1. `pandas`: Used for handling and manipulating datasets in tabular form.

2. `numpy`: Provides mathematical functions and operations for working with arrays and numerical data.

`QuantReg`: A tool from the `statsmodels` library for performing quantile regression.

`matplotlib.pyplot`. Used for creating visualizations and plotting graphs.

In [None]:
import pandas as pd
import numpy as np
from statsmodels.regression.quantile_regression import QuantReg
import matplotlib.pyplot as plt

## DataFrame
This DataFrame represents a small dataset with the following structure.

##Columns Description
1. **Year**: Represents the year from 2010 to 2018. Acts as a time variable in the dataset.

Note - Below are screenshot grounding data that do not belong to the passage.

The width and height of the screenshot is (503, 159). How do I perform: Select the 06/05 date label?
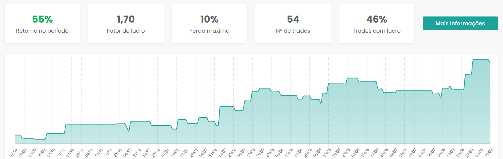317,153
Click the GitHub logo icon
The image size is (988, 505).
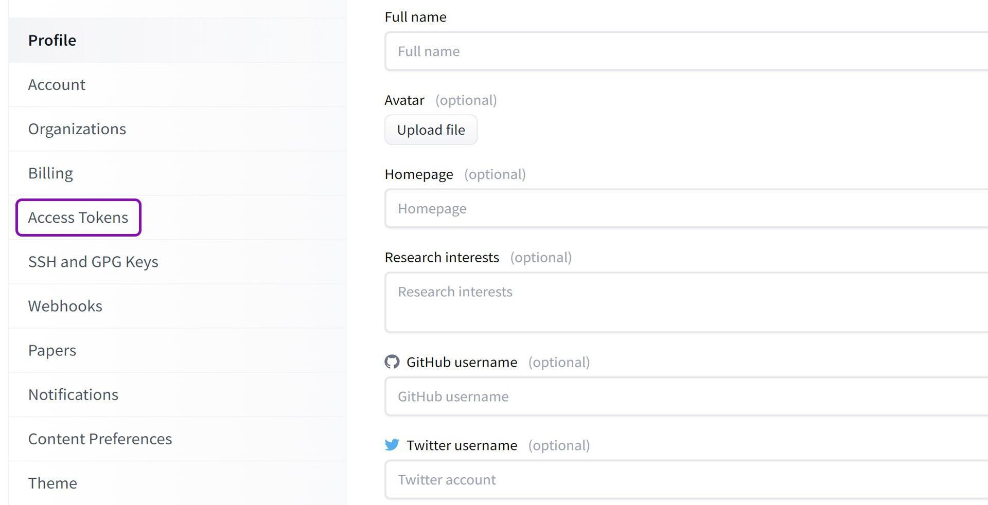(392, 362)
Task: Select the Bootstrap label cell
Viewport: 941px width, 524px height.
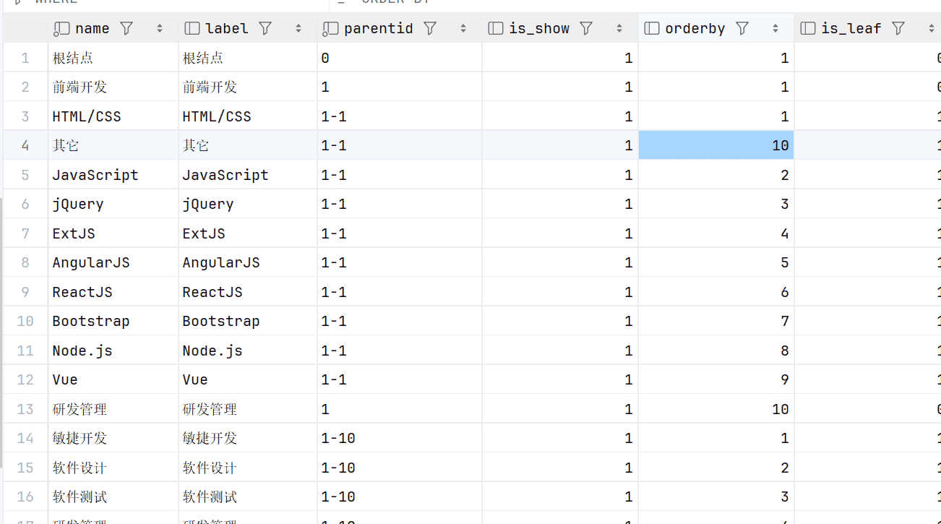Action: pyautogui.click(x=220, y=321)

2. **X**: Represents an independent variable or feature. Could be some measured value increasing over time.

3. **Y_median**: Represents the median (50th percentile) value of a dependent variable Y for each year.

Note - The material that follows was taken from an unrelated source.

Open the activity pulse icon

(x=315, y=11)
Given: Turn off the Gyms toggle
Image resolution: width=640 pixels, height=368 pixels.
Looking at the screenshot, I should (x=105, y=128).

4. **Y_Upper_Quantile**: Represents the 90th percentile (upper quantile) of Y for each year.

5 **Y_Lower_Quantile**: Represents the 10th percentile (lower quantile) of Y for each year. Indicates the value below which 10% of the Y observations fall.

In [None]:
data=pd.DataFrame({
    'Year':[2010, 2011, 2012, 2013, 2014, 2015, 2016, 2017, 2018, 2019],
    'X':[5.0, 10.0, 15.0, 20.0, 25.0, 30.0, 35.0, 40.0, 45.0, 50.0],
    'Y_Median':[19.83, 24.16, 45.71, 53.76, 63.96, 65.45, 87.01, 82.99, 102.93, 120.95],
    'Y_Upper_Quantile':[15.08, 29.7, 45.80, 51.97, 54.59, 78.55, 80.50, 103.79, 103.64, 134.40],
    'Y_Lower_Quantile':[14.65, 25.03, 37.44, 40.31, 53.68, 65.92, 66.18, 80.55, 89.78, 100.35]
})

## Fit Quantile Regression
The function `fit_quantile_regression(X, y, q)` is designed to fit a quantile regression using `QuantReg` class from `statsmodels`.

##Functionality
1. `QuantReg(y, sm.add_constant(X))`:

  `QuantReg`: This creates a quantile regression model using the dependent variable `y` and the independent variable `x`.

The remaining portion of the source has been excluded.